* _Goal of the exercise_:
Without altering a single word, repeat the records that follow.
### Record set ###
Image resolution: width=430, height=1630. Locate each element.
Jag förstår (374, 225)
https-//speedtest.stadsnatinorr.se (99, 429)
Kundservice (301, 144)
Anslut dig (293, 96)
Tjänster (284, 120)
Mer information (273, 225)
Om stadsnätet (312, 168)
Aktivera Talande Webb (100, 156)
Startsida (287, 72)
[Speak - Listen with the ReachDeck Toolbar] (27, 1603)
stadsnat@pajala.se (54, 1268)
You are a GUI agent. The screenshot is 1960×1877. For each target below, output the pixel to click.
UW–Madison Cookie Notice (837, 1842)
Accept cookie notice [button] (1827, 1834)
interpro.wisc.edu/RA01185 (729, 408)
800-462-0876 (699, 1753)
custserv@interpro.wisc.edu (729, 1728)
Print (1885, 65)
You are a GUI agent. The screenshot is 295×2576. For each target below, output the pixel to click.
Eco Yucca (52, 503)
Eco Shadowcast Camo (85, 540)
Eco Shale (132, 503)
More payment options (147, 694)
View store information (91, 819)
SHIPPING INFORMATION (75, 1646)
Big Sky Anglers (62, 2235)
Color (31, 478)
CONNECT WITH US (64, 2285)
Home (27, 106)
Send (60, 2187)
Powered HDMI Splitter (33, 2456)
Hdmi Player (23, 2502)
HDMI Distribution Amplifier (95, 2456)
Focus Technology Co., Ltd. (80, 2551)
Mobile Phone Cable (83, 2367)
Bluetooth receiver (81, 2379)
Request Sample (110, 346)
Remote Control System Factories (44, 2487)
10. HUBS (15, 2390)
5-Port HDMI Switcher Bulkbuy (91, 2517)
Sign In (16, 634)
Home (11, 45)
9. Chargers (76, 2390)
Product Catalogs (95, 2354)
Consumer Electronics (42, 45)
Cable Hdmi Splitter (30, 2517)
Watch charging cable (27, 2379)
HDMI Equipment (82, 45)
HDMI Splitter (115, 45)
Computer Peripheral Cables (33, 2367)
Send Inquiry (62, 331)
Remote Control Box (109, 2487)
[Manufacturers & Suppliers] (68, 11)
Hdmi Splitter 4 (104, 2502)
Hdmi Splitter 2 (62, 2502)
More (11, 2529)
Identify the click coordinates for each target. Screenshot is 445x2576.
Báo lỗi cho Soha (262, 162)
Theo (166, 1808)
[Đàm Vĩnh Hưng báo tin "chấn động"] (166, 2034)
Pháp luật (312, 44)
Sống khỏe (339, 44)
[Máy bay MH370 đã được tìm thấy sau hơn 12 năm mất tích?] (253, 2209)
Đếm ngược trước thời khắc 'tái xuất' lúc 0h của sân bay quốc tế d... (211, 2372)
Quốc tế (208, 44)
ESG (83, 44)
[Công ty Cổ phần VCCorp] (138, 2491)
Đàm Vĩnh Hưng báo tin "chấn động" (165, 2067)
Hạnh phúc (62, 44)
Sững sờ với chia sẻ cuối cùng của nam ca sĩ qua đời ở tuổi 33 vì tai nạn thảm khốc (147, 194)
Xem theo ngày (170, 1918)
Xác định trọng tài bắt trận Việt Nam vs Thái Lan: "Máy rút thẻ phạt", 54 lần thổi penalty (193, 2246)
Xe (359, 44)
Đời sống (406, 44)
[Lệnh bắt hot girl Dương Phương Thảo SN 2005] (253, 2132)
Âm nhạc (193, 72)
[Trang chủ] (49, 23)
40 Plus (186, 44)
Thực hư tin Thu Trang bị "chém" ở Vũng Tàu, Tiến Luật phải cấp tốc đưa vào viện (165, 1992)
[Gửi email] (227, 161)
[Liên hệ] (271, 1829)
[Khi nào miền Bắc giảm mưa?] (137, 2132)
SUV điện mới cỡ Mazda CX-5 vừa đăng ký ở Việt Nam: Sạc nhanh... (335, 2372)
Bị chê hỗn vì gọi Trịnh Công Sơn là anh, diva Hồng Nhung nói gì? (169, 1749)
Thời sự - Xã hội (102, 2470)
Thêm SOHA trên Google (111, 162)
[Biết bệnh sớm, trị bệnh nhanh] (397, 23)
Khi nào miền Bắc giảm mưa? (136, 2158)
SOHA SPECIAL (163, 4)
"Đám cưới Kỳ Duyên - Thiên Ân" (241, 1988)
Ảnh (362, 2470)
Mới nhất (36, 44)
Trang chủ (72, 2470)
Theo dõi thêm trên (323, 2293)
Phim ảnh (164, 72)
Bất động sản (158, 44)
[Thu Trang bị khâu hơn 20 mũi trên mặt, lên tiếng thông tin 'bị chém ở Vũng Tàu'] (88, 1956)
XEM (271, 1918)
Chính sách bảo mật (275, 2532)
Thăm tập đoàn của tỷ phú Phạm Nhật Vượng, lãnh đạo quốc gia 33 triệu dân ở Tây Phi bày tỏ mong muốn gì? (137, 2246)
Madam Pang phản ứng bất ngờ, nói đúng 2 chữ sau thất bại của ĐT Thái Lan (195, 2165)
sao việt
###
* _Finished task_:
Image resolution: width=430, height=1630. Locate each element.
Jag förstår (374, 225)
https-//speedtest.stadsnatinorr.se (99, 429)
Kundservice (301, 144)
Anslut dig (293, 96)
Tjänster (284, 120)
Mer information (273, 225)
Om stadsnätet (312, 168)
Aktivera Talande Webb (100, 156)
Startsida (287, 72)
[Speak - Listen with the ReachDeck Toolbar] (27, 1603)
stadsnat@pajala.se (54, 1268)
You are a GUI agent. The screenshot is 1960×1877. For each target below, output the pixel to click.
UW–Madison Cookie Notice (837, 1842)
Accept cookie notice [button] (1827, 1834)
interpro.wisc.edu/RA01185 (729, 408)
800-462-0876 (699, 1753)
custserv@interpro.wisc.edu (729, 1728)
Print (1885, 65)
You are a GUI agent. The screenshot is 295×2576. For each target below, output the pixel to click.
Eco Yucca (52, 503)
Eco Shadowcast Camo (85, 540)
Eco Shale (132, 503)
More payment options (147, 694)
View store information (91, 819)
SHIPPING INFORMATION (75, 1646)
Big Sky Anglers (62, 2235)
Color (31, 478)
CONNECT WITH US (64, 2285)
Home (27, 106)
Send (60, 2187)
Powered HDMI Splitter (33, 2456)
Hdmi Player (23, 2502)
HDMI Distribution Amplifier (95, 2456)
Focus Technology Co., Ltd. (80, 2551)
Mobile Phone Cable (83, 2367)
Bluetooth receiver (81, 2379)
Request Sample (110, 346)
Remote Control System Factories (44, 2487)
10. HUBS (15, 2390)
5-Port HDMI Switcher Bulkbuy (91, 2517)
Sign In (16, 634)
Home (11, 45)
9. Chargers (76, 2390)
Product Catalogs (95, 2354)
Consumer Electronics (42, 45)
Cable Hdmi Splitter (30, 2517)
Watch charging cable (27, 2379)
HDMI Equipment (82, 45)
HDMI Splitter (115, 45)
Computer Peripheral Cables (33, 2367)
Send Inquiry (62, 331)
Remote Control Box (109, 2487)
[Manufacturers & Suppliers] (68, 11)
Hdmi Splitter 4 (104, 2502)
Hdmi Splitter 2 (62, 2502)
More (11, 2529)
Identify the click coordinates for each target. Screenshot is 445x2576.
Báo lỗi cho Soha (262, 162)
Theo (166, 1808)
[Đàm Vĩnh Hưng báo tin "chấn động"] (166, 2034)
Pháp luật (312, 44)
Sống khỏe (339, 44)
[Máy bay MH370 đã được tìm thấy sau hơn 12 năm mất tích?] (253, 2209)
Đếm ngược trước thời khắc 'tái xuất' lúc 0h của sân bay quốc tế d... (211, 2372)
Quốc tế (208, 44)
ESG (83, 44)
[Công ty Cổ phần VCCorp] (138, 2491)
Đàm Vĩnh Hưng báo tin "chấn động" (165, 2067)
Hạnh phúc (62, 44)
Sững sờ với chia sẻ cuối cùng của nam ca sĩ qua đời ở tuổi 33 vì tai nạn thảm khốc (147, 194)
Xem theo ngày (170, 1918)
Xác định trọng tài bắt trận Việt Nam vs Thái Lan: "Máy rút thẻ phạt", 54 lần thổi penalty (193, 2246)
Xe (359, 44)
Đời sống (406, 44)
[Lệnh bắt hot girl Dương Phương Thảo SN 2005] (253, 2132)
Âm nhạc (193, 72)
[Trang chủ] (49, 23)
40 Plus (186, 44)
Thực hư tin Thu Trang bị "chém" ở Vũng Tàu, Tiến Luật phải cấp tốc đưa vào viện (165, 1992)
[Gửi email] (227, 161)
[Liên hệ] (271, 1829)
[Khi nào miền Bắc giảm mưa?] (137, 2132)
SUV điện mới cỡ Mazda CX-5 vừa đăng ký ở Việt Nam: Sạc nhanh... (335, 2372)
Bị chê hỗn vì gọi Trịnh Công Sơn là anh, diva Hồng Nhung nói gì? (169, 1749)
Thời sự - Xã hội (102, 2470)
Thêm SOHA trên Google (111, 162)
[Biết bệnh sớm, trị bệnh nhanh] (397, 23)
Khi nào miền Bắc giảm mưa? (136, 2158)
SOHA SPECIAL (163, 4)
"Đám cưới Kỳ Duyên - Thiên Ân" (241, 1988)
Ảnh (362, 2470)
Mới nhất (36, 44)
Trang chủ (72, 2470)
Theo dõi thêm trên (323, 2293)
Phim ảnh (164, 72)
Bất động sản (158, 44)
[Thu Trang bị khâu hơn 20 mũi trên mặt, lên tiếng thông tin 'bị chém ở Vũng Tàu'] (88, 1956)
XEM (271, 1918)
Chính sách bảo mật (275, 2532)
Thăm tập đoàn của tỷ phú Phạm Nhật Vượng, lãnh đạo quốc gia 33 triệu dân ở Tây Phi bày tỏ mong muốn gì? (137, 2246)
Madam Pang phản ứng bất ngờ, nói đúng 2 chữ sau thất bại của ĐT Thái Lan (195, 2165)
sao việt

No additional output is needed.